Sebaliknya, Apple — seperti kebanyakan perusahaan teknologi global — bergantung pada rantai pasok yang tersebar di seluruh dunia, termasuk India, Vietnam, dan China. Produksi di India, misalnya, bukan hanya soal biaya tenaga kerja yang lebih murah, tapi juga karena dukungan kebijakan pemerintah India, infrastruktur manufaktur yang tumbuh cepat, dan kemudahan ekspor ke pasar global.
Dampak Jika Produksi Dipaksa Pindah ke AS
Jika Apple harus memenuhi keinginan Trump dan memproduksi iPhone di AS, beberapa dampak besar bisa terjadi seperti berikut.
1. Harga iPhone Melonjak
Biaya produksi di AS jauh lebih tinggi karena standar upah, regulasi lingkungan, dan biaya logistik. Konsumen Amerika sendiri kemungkinan besar akan merasakan kenaikan harga perangkat Apple.
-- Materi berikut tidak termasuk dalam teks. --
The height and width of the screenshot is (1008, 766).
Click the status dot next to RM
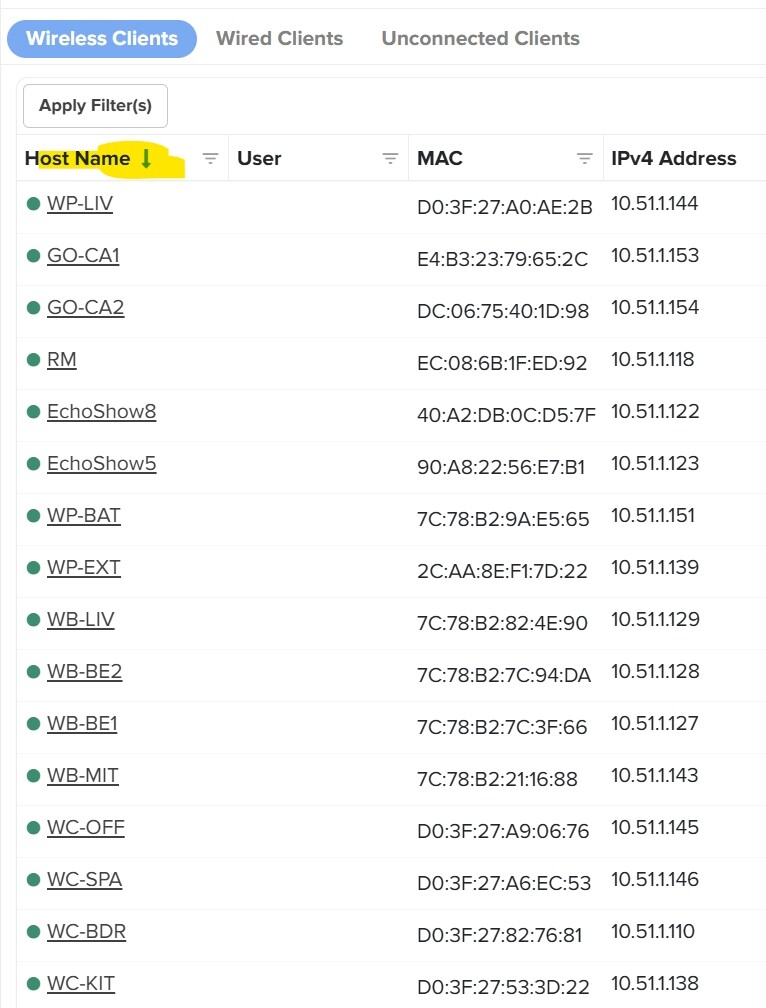33,360
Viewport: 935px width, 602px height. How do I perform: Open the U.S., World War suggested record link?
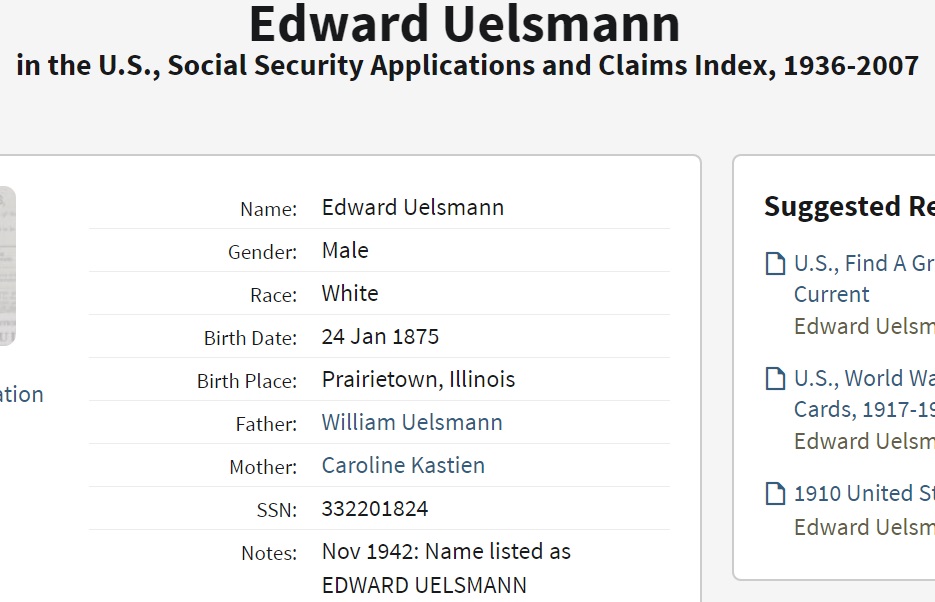pyautogui.click(x=864, y=379)
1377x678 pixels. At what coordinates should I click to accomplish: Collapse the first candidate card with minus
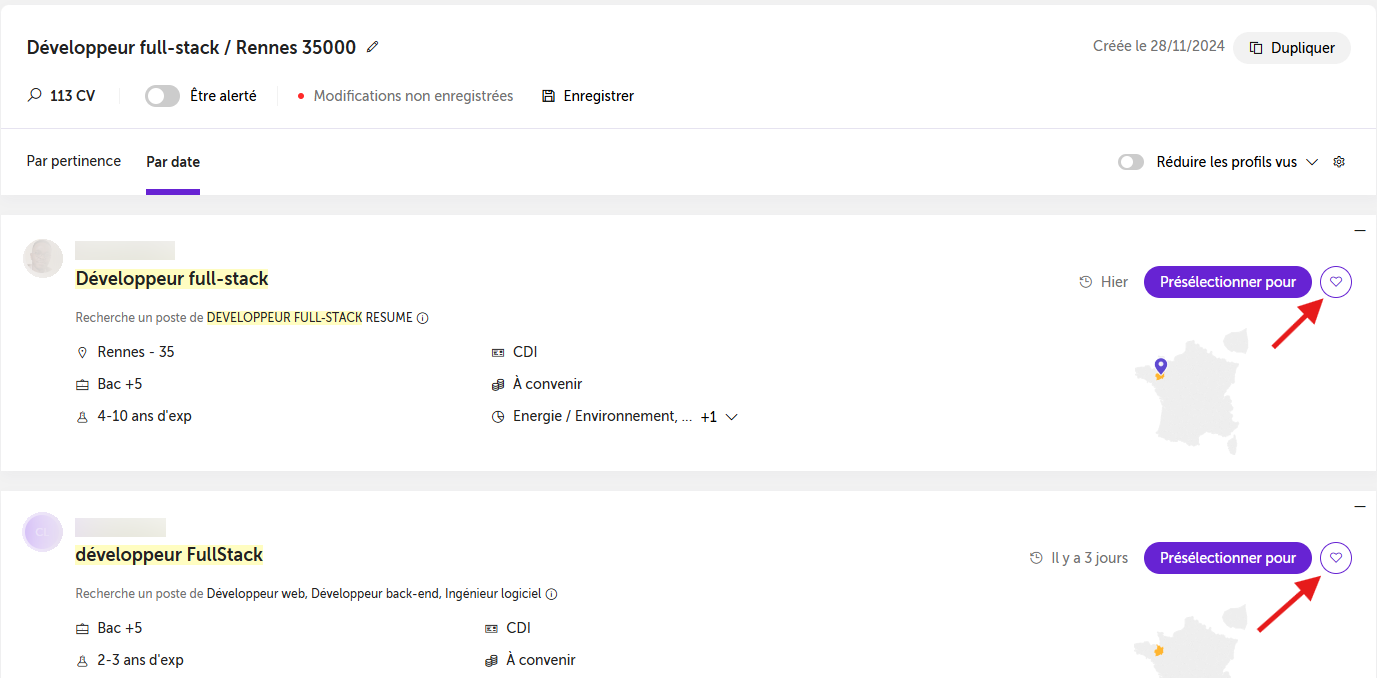(x=1360, y=231)

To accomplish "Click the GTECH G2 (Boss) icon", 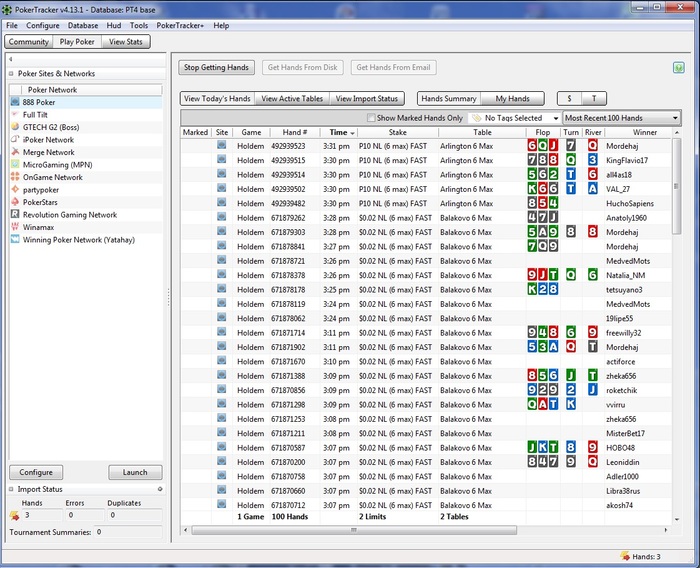I will pyautogui.click(x=16, y=127).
2. Gangguan pada Rantai Pasok Global
Apple telah membangun sistem pasok yang sangat kompleks dan efisien selama puluhan tahun. Memindahkannya dalam waktu singkat ke AS akan mengacaukan sistem yang sudah matang dan berisiko memperlambat produksi.
3. Hubungan Diplomatik Terancam
Negara seperti India saat ini sedang memperkuat kemitraan ekonominya dengan AS. Permintaan Trump bisa menciptakan gesekan diplomatik, terutama jika dianggap melemahkan kepercayaan India terhadap kerja sama strategis.
4. Inovasi Bisa Terhambat
Banyak komponen iPhone yang masih dikembangkan dan dirakit di luar AS. Memindahkan seluruh lini ke dalam negeri bisa memperlambat inovasi karena keterbatasan sumber daya lokal dan potensi hambatan rantai pasok.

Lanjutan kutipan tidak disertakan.